And this is just Eats, not a regular Uber driver.


----------



## OCUberGuy (Oct 11, 2017)

jlong105 said:


> Uber is a game. Some of us understand the rules and know how to play it, others don't grasp the complexities of the game. It's kind of like chess anyone can learn how the pieces move, but few can master it.


Well said, you learn your routes, strong areas, what works and what doesn't. Ie. South OC still pays .87.


----------



## OtherUbersdo (May 17, 2018)

Did the study also find that we don't get paid by the hour ?


----------



## smarternotharder (Apr 17, 2019)

Ssgcraig said:


> You are inventing your own facts. It's ok, most people do that on forums. There is NO WAY 96% of Uber drivers make less than $5 an hour. It's fake news. Of course I do not sit in the woods and decline everything that may be out of my way. Thats sets up the the statistics that since I have been on line for 12 hours, completed three trips for 36 dollars, I make less than $5 dollars an hour. It's nonsense. The government even subsidizes it, letting me lower my taxable income by $12,000.


not inventing anything

why do 96% of drivers fail

most likely because 96% earn less than $5 an hour alex?

ding ding ding

like i said im sure the 4% of uber drivers who figured it out or live in a great place that succeed make more

this is 3rd grade math

if you do 3 minimum fares an hour thats $12 at $4 per fare

at least $6 is costs thats $6 an hour

no ones getting a 3 fares an hour 24/7 after busy hours it can be hours between pings

thats not counting maintenance & depreciation lmao

xl, select, black, lux do better but thats a small % of the business, if i turn on x its pinging every 5 minutes on busy days, once every 15 on slow ones, switch to xl+ maybe 1 an hour haha but it pays more than 10-20 x or pool rides lmao 1 ride to airport worth 10-20 minimum fares

why on earth would anyone bother that wasn't starving

anyhoo you believe your math ill believe mine in the early 90s as a pre teen you weren't getting a ride for less than $5 gas money & you were a friend with me most likely going to the same place or not far, foh with your $2-8 rides no one respects them not uber, not riders, not themselves its equivalent to spitting in my face & robbing me so thats deserving of 1star service for even tricking me the 1 outta 10 times i still get one of these "customers"

but you're right MIT the best mathmaticians in the world did the math & uber drivers made $3.31 per hour a 1981 minimum wage a few years ago look it up, a few weeks later after most likely a bribe or legal threat they raised their figure to $9 an hour

.60 per mile 1975 cab rate dont lie $2-4 gross minimum fare is from 1971 uber lyft pay that 15+ million times per day

straight human trafficking player


----------



## beebob (Apr 9, 2019)

KevinH said:


> Your argument discounts those with disabilities, immigrants with language problems, those with schedule conflicts such as childcare or other concurrent work commitments.
> Your arrogance is rather appalling.
> Try to understand the difference between slavery and exploitation.
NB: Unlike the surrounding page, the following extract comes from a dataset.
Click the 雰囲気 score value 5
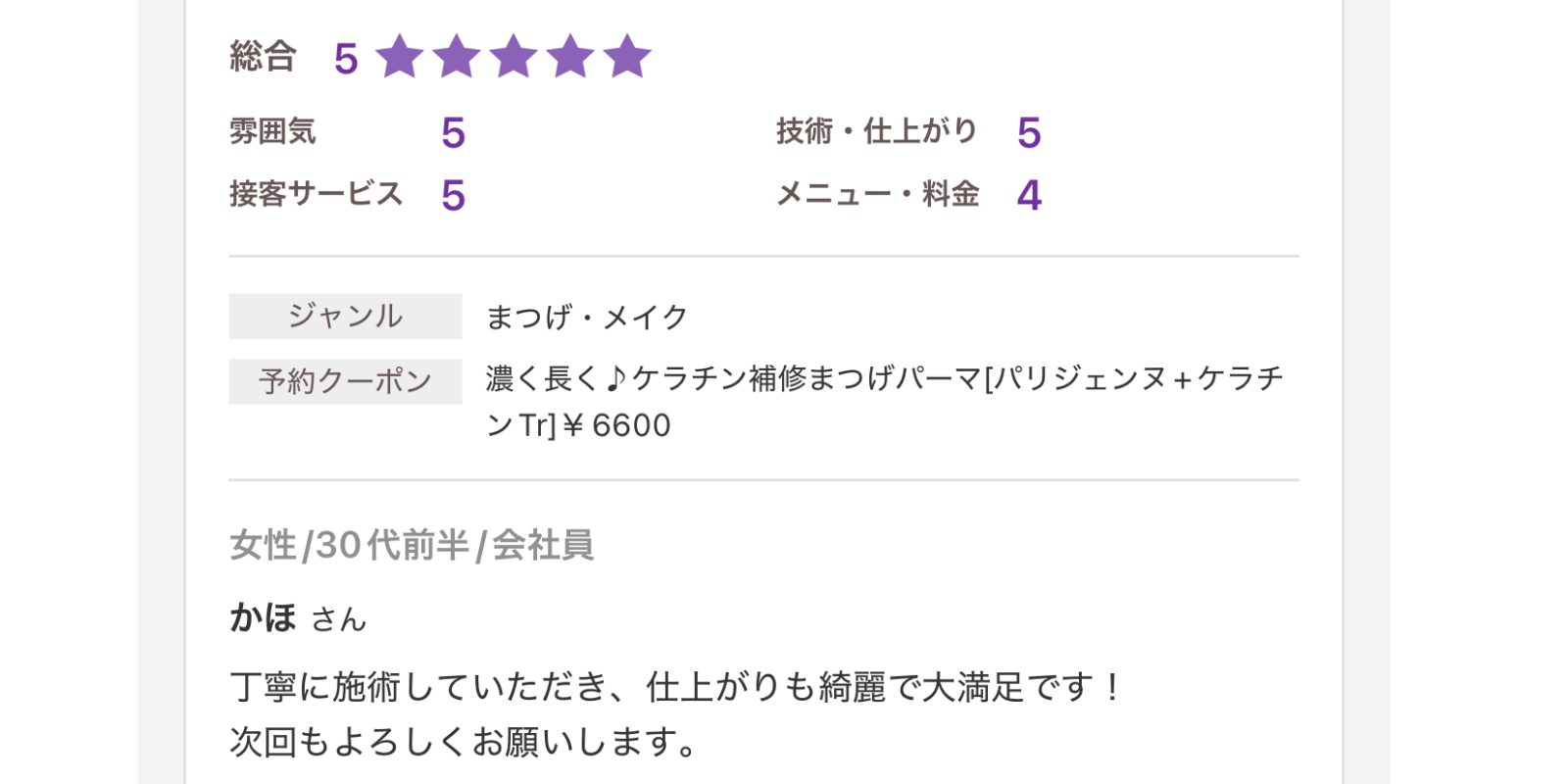Screen dimensions: 1568x784 click(453, 133)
A dictionary would help.


Another crybaby heard from.
Federal law mandates that traded school and colleges have accommodations for the disabled. Plenty of online IT and cyber security courses and more online. https://www.coursera.org/

U want to earn, learn English

But u don't want to work at investing in your own future.
U want opportunity on a silver platter, sit in your car complaining how u can't get a break, how Uber is the boogie man.
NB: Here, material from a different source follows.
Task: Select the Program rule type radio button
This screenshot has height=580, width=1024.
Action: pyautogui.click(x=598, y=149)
Your ignorance & lazy excuses are consistent and predictable.
Sad


----------



## Ssgcraig (Jul 8, 2015)

smarternotharder said:


> not inventing anything
> 
> why do 96% of drivers fail
> 
> ...


So what you're saying is because you did not get past the third grade, you need to make things up, move the goalposts?

If I don't get three fares in an hour, something is very wrong, or it's 2PM, it's market driven. It's like selling copies of the constitution to millenials, probably not going to make $5 an hour.

I never get three minimum fares in a row, I don't accept pool unless there is a good surge attached to it. There are enough ants that suck up pool rides to get thier quests.

You get to deduct $.55 a mile on your taxes plus the depreciation.

Your math is flawed and smells like you were deactivated.

I do not need anyone to tell me what I make, I do that all by myself, I went beyond the third grade.

I make $.70 a mile, and $.28 a minute. That does not include any surge that I drive through that will carry on to my next ping. I have had surges at $39. So, tell me MIT mathmaticians, what does $.28 a min equal to an hour? Seriously, just the per minute rate is more than $5 an hour. Again, your math is flawed.

Hold on to your hat, driving for Uber is market driven. If I lived in the White mountains in NH, I probably would make $5 an hour, but not much more.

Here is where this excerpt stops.